Given task: Quote every line of the listing below word for word, leaving out the pictures.

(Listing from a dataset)
— Begin —

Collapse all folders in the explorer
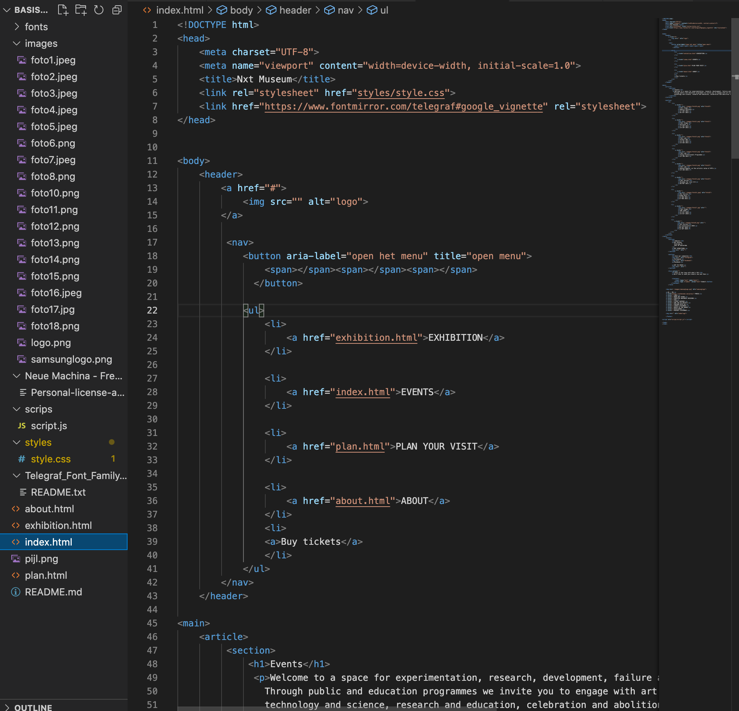The width and height of the screenshot is (739, 711). (117, 11)
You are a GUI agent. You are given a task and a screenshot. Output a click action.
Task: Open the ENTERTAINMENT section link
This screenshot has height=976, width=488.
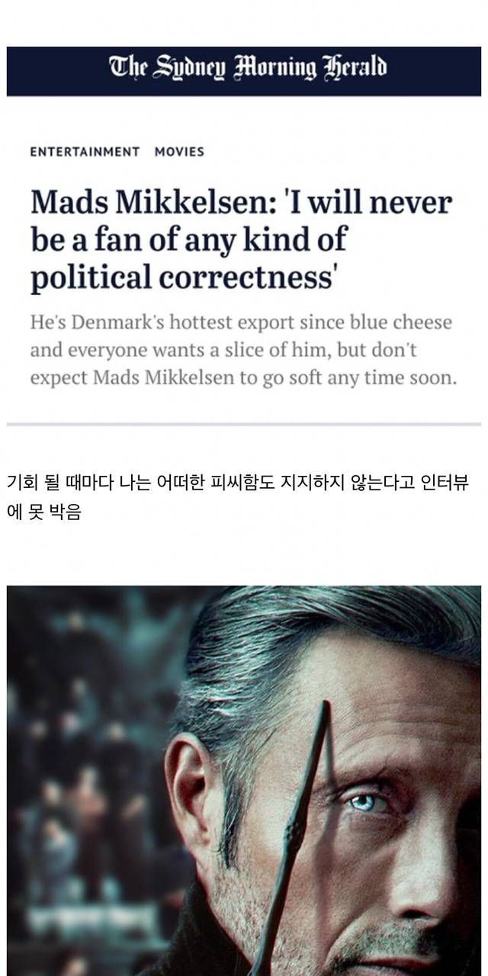point(85,152)
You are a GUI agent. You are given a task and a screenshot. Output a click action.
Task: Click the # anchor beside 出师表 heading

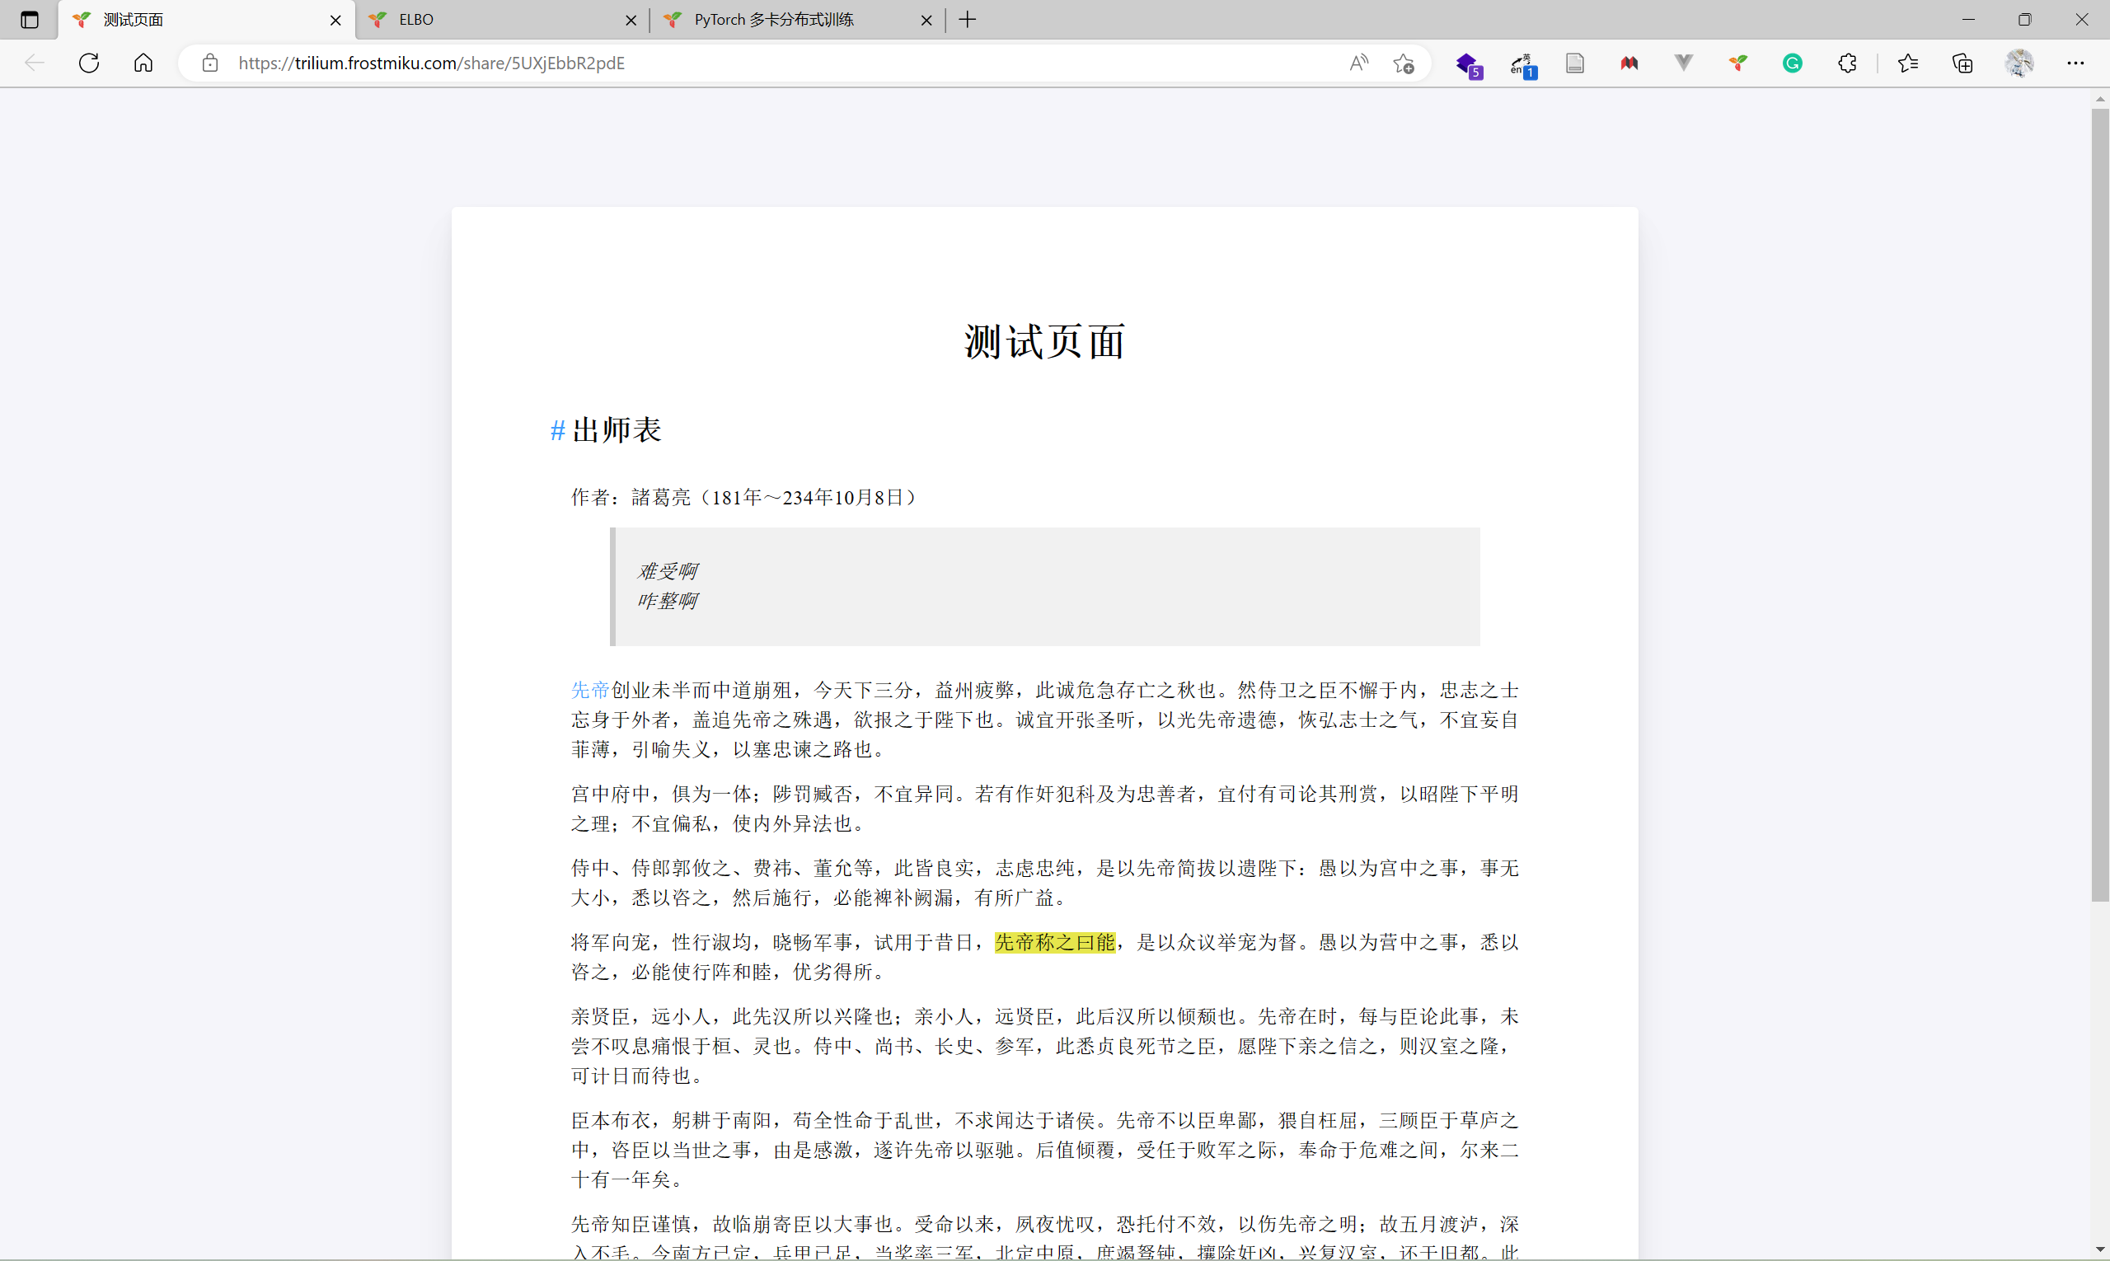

— End —

Solution to the exercise:
Collapse all folders in the explorer
The width and height of the screenshot is (739, 711). (117, 11)
You are a GUI agent. You are given a task and a screenshot. Output a click action.
Task: Open the ENTERTAINMENT section link
This screenshot has height=976, width=488.
point(85,152)
You are a GUI agent. You are given a task and a screenshot. Output a click action.
Task: Click the # anchor beside 出师表 heading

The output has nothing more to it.